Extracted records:

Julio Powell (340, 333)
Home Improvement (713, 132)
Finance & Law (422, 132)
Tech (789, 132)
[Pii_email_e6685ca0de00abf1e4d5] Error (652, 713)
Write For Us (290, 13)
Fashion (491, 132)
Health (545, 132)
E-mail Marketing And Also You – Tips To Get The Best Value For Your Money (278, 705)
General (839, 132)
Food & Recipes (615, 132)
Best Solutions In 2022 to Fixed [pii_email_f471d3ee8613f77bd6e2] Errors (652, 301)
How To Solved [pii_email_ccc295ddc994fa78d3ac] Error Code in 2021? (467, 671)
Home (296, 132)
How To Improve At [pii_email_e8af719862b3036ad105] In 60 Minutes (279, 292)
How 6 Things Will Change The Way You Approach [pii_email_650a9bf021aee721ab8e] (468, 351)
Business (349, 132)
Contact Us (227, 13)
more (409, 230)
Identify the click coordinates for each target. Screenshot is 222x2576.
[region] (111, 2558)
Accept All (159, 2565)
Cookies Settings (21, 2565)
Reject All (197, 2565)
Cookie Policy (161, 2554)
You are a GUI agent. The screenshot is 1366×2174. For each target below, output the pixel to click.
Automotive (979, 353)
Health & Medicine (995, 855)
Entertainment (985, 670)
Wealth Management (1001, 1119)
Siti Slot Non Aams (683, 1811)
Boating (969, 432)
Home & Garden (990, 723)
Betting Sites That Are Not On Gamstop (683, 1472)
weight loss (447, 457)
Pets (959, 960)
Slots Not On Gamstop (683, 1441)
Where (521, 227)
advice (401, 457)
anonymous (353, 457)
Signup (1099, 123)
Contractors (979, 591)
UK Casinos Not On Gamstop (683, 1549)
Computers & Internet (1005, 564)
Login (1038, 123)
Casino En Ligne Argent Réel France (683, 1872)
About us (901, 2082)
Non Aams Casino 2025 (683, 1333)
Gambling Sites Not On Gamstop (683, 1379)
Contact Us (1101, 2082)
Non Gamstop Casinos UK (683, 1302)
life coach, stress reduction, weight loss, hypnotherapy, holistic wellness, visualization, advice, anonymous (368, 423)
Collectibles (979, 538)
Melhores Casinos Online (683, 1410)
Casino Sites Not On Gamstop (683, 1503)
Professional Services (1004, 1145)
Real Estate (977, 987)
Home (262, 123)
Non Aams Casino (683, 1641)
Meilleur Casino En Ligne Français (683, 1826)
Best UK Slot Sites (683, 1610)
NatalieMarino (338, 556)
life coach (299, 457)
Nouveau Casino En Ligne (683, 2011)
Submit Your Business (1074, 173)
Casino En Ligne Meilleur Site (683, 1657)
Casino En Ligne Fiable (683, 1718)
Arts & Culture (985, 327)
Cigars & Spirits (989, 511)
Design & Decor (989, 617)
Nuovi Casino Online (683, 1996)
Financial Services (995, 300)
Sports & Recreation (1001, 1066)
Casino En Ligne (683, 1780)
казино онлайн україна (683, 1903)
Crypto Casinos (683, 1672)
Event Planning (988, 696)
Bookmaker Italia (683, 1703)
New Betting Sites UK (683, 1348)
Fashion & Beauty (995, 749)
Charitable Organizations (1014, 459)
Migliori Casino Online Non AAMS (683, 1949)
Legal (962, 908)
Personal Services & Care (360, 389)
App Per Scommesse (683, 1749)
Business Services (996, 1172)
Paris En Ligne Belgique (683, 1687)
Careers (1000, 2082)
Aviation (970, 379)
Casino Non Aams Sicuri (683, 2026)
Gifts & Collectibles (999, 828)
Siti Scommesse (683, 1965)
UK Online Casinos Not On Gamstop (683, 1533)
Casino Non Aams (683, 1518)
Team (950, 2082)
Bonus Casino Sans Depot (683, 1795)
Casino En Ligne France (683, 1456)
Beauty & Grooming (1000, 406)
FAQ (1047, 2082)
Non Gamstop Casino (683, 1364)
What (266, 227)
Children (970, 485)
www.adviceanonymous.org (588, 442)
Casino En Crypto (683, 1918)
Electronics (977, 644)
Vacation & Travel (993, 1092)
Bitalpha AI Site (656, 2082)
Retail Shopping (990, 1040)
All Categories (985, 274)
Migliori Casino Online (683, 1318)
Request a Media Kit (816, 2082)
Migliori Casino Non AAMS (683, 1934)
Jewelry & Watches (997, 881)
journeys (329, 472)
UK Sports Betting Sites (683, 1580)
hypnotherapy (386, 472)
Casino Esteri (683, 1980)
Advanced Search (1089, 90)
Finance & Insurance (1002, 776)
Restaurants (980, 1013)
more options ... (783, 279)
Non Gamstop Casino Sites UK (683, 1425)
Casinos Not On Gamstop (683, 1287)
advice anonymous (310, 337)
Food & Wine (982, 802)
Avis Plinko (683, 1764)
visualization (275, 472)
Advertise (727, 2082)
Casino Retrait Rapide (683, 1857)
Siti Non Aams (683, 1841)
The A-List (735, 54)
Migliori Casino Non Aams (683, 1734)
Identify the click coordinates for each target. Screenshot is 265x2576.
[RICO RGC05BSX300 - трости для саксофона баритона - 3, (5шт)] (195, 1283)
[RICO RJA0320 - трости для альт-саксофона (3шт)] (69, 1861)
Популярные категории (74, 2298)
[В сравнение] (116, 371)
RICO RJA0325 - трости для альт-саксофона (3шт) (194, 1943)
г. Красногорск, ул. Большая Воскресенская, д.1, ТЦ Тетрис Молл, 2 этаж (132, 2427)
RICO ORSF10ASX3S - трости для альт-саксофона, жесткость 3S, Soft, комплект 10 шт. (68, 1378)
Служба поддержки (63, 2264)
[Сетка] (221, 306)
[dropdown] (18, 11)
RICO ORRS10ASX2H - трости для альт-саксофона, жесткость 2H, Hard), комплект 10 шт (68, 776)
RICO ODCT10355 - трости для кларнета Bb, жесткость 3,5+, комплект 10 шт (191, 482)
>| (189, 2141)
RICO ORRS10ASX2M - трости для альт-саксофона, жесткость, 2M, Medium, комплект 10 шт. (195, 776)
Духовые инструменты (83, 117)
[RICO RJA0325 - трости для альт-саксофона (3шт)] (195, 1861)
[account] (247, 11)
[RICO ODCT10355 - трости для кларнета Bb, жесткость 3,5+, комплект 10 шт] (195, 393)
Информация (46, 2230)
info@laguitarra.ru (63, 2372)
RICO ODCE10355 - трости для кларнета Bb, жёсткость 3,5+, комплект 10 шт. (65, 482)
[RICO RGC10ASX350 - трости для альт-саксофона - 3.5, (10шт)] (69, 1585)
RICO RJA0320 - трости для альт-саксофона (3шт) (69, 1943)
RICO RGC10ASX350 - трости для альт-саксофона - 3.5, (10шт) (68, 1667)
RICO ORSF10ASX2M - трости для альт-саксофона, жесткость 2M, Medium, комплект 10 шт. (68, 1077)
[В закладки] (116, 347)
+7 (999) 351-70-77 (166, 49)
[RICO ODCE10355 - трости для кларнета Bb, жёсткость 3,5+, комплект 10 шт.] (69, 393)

__ASSIGNMENT__
Filter the entries above down to the lines that hold the word "each", and copy those lines.

__PROBLEM SOLUTION__
Identify the click coordinates for each target. Screenshot is 222x2576.
You are a GUI agent. The screenshot is 1366×2174. For each target below, output the pixel to click.
Identify the click coordinates for each target. Screenshot is 265x2576.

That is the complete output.